The Washington Times - January 26, 2012, 08:03PM

Former Speaker of the House Newt Gingrich is defending his political relationship with President Ronald Reagan today as a slew of articles have dropped questioning if Mr. Gingrich was as close to the conservative icon as Mr.Gingrich has described. One such criticism Gingrich had toward Mr. Reagan was the president’s handling of the Iran-Contra arms for hostage affair. 

President Reagan’s toughest period of his presidency was the Iran-Contra affair. In 1985, senior Reagan administration officials secretly allowed the sale of arms to Iran hoping to secure the release of six American hostages and fund the Nicaraguan Contras. The sale of arms to prohibited under the embargo to Iran and funding to the Contras was prohibited under the Boland Amendment. 

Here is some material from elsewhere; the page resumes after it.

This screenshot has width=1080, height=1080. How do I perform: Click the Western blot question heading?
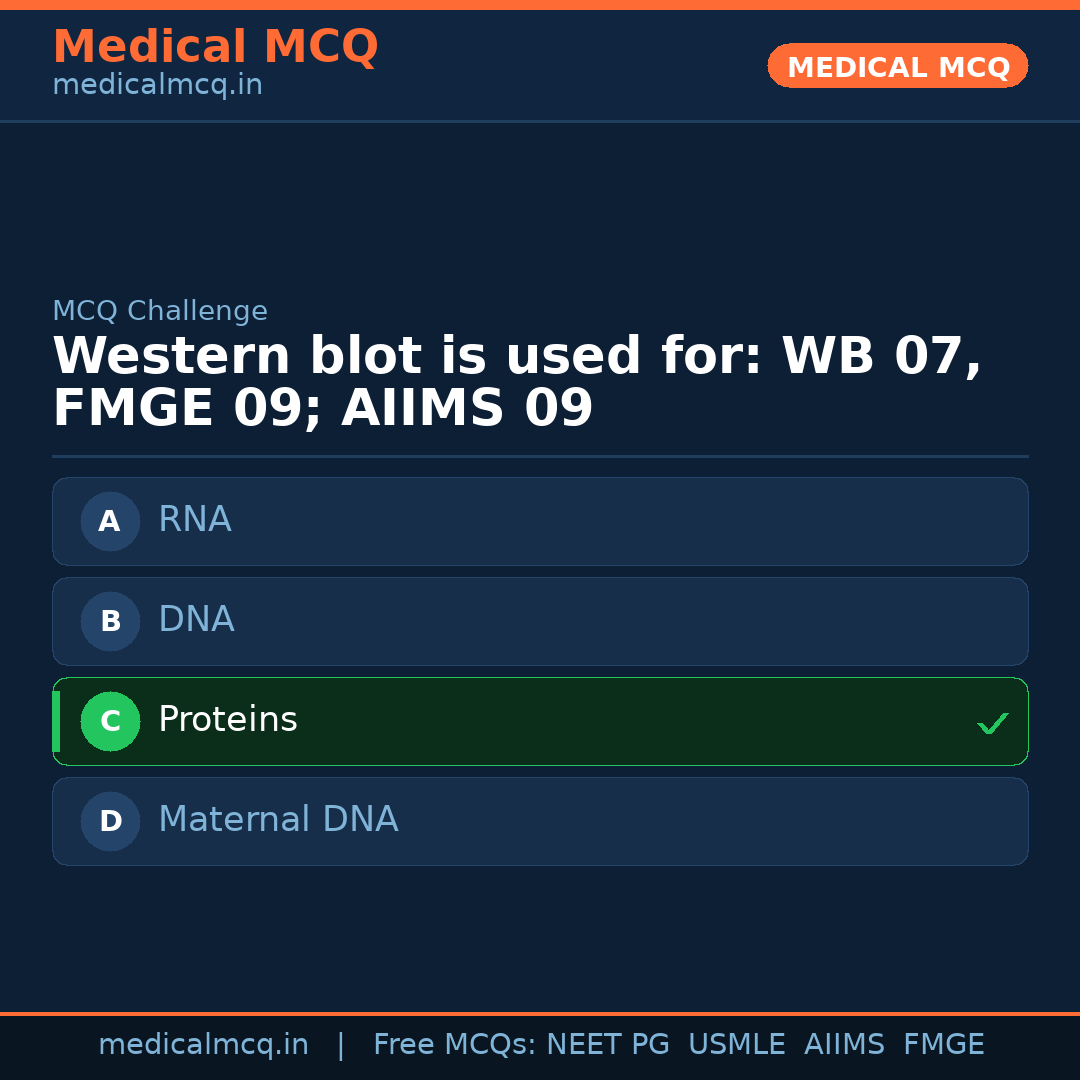point(517,382)
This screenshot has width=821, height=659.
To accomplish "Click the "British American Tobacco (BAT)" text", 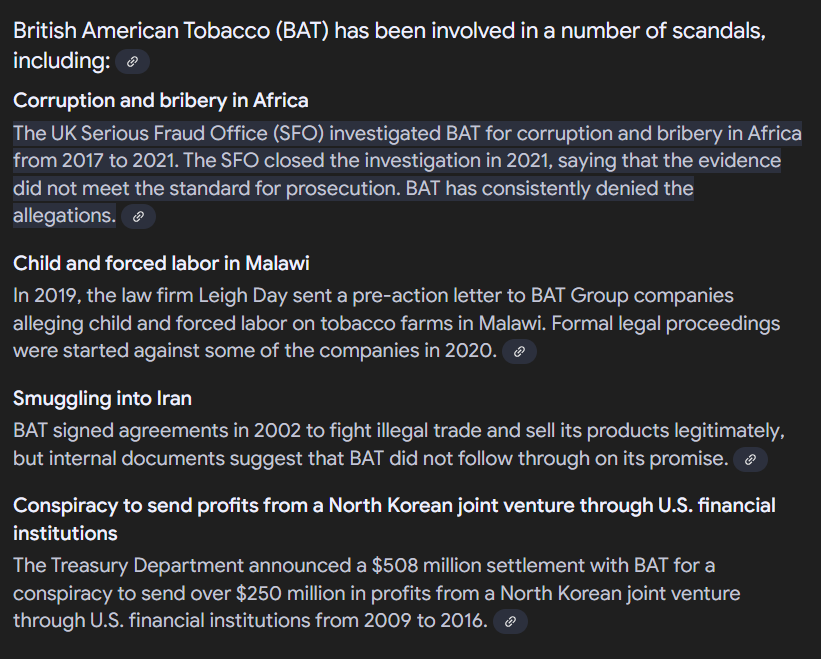I will point(171,31).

According to a February 27, 1987 article by James McCartney of Knight-Ridder:

“The question implicitly raised by the report was whether the Reagan presidency is now dead in the water for Reagan’s final two years, or whether the oldest president in the nation’s history, at 76, can muster the energy and the will to rebuild.”

“And some of Reagan’s fervent admirers have already questioned whether he can.
Rep. Newt Gingrich, R-Ga., one of the leaders of the conservative movement in the House, said Reagan ‘will never again be the Reagan he was before he blew it’ over Iran.”

President Reagan, who was supportive of the Contras’ cause, was never found to have authorized any money for the sale of arms to the Contras. In fact, it is still unclear to this day if the arms’ sales occurred as a result of any desire to free the hostages. 

On March 4, 1987, Reagan spoke to the American people about his disappointment with his administration’s involvement with the Iran-Contra affair saying, “I take full responsibility for my own actions and for those of my administration. As angry as I may be about activities undertaken without my knowledge, I am still accountable for those activities.”